_WHAT IS BEING ASKED_
Each record should be given again exactly as it appears, with no image included.

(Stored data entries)
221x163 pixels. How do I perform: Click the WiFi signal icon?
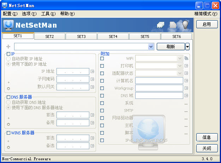(186, 58)
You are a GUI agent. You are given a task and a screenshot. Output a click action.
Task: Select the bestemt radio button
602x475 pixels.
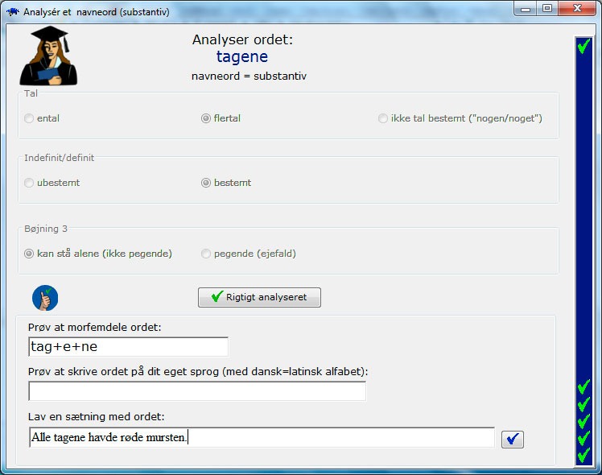click(x=206, y=183)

_EXPECTED ANSWER_
221x163 pixels. How do I perform: Click the WiFi signal icon?
(186, 58)
You are a GUI agent. You are given a task and a screenshot. Output a click action.
Task: Select the bestemt radio button
602x475 pixels.
click(x=206, y=183)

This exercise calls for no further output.